PhRMA has added its nod in a statement by association president, John Castellani. The government's "renewed emphasis on collaboration, information sharing, education and enforcement--as it relates to counterfeit pharmaceuticals--is warmly welcomed."
But in referencing the counterfeit-fighting recommendations, the Castellani statement includes the qualifier, "as outlined in the report." And the report is noticeably lacking in details of a track-and-trace system.
Perhaps the PhRMA qualifier comes from the same line of thinking in play at the National Association of Chain Drug Stores. After identifying the recommendations it does support, NACDS states plainly that it opposes the track-and-trace idea.
"NACDS does not support the report's proposal to mandate a track and trace system. The operational processes surrounding a mandated track and trace system are still under development and cannot achieve their desired purpose at this time, which will prove extraordinarily costly for pharmacies and other supply chain operators."
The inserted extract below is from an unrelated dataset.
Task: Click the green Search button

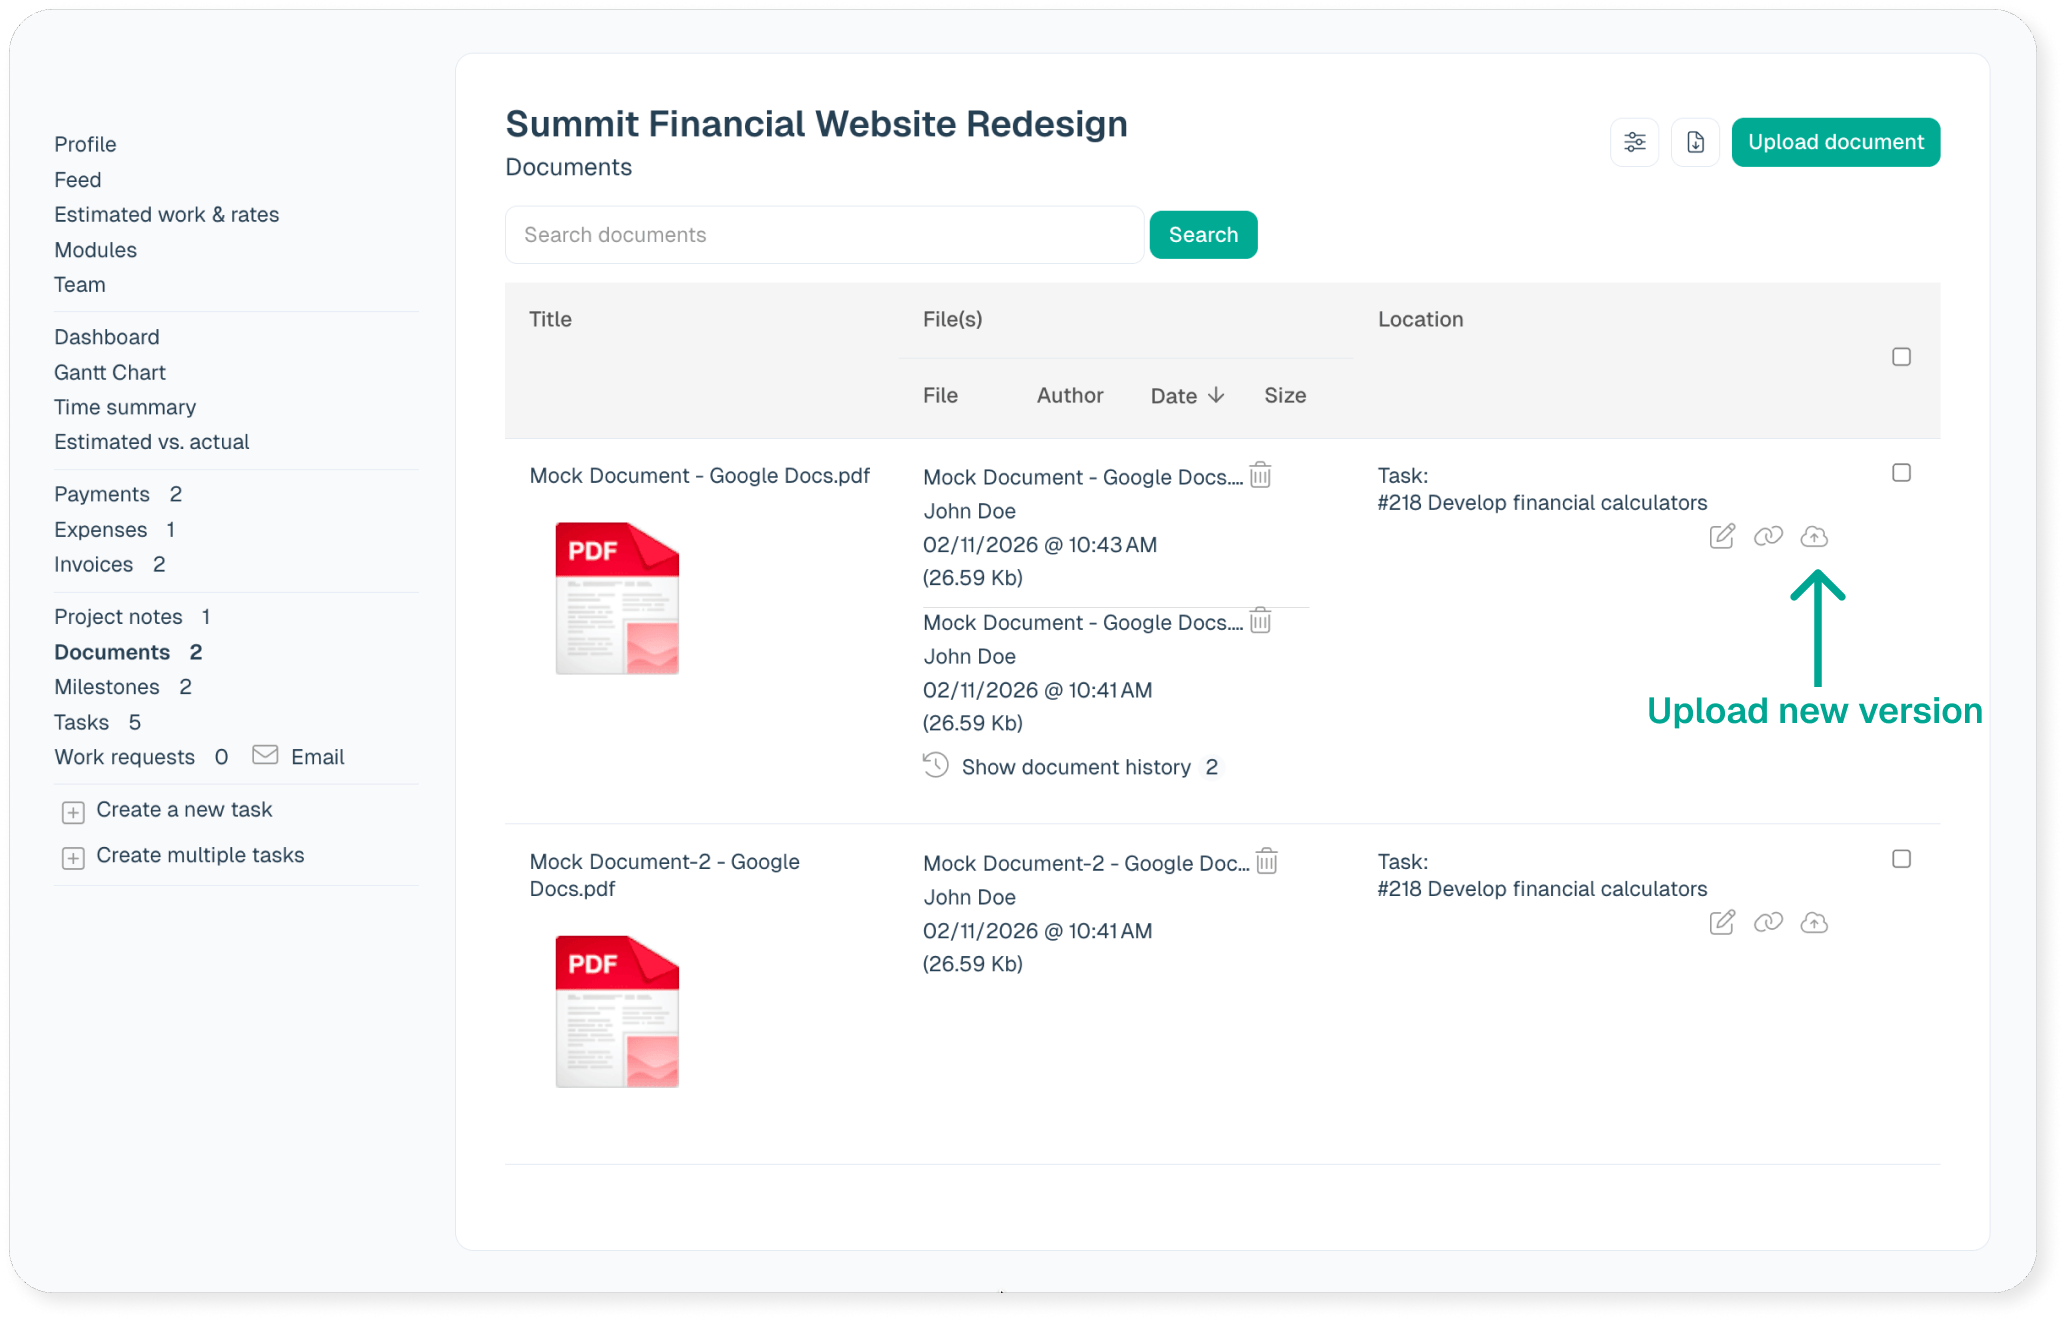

The association explains in an emailed statement that among those processes still under development and "yet to be resolved" are serialized numerical identifiers, for which FDA just issued guidance this month. "In addition, FDA only recently had a public workshop to consider the operational attributes for a track and trace system, including matters such as interoperability, data management and access models, standards and authentication."
NACDS adds that it looks forward to working with the FDA as it "provides recommendations on next steps for preserving the integrity of the pharmaceutical supply chain."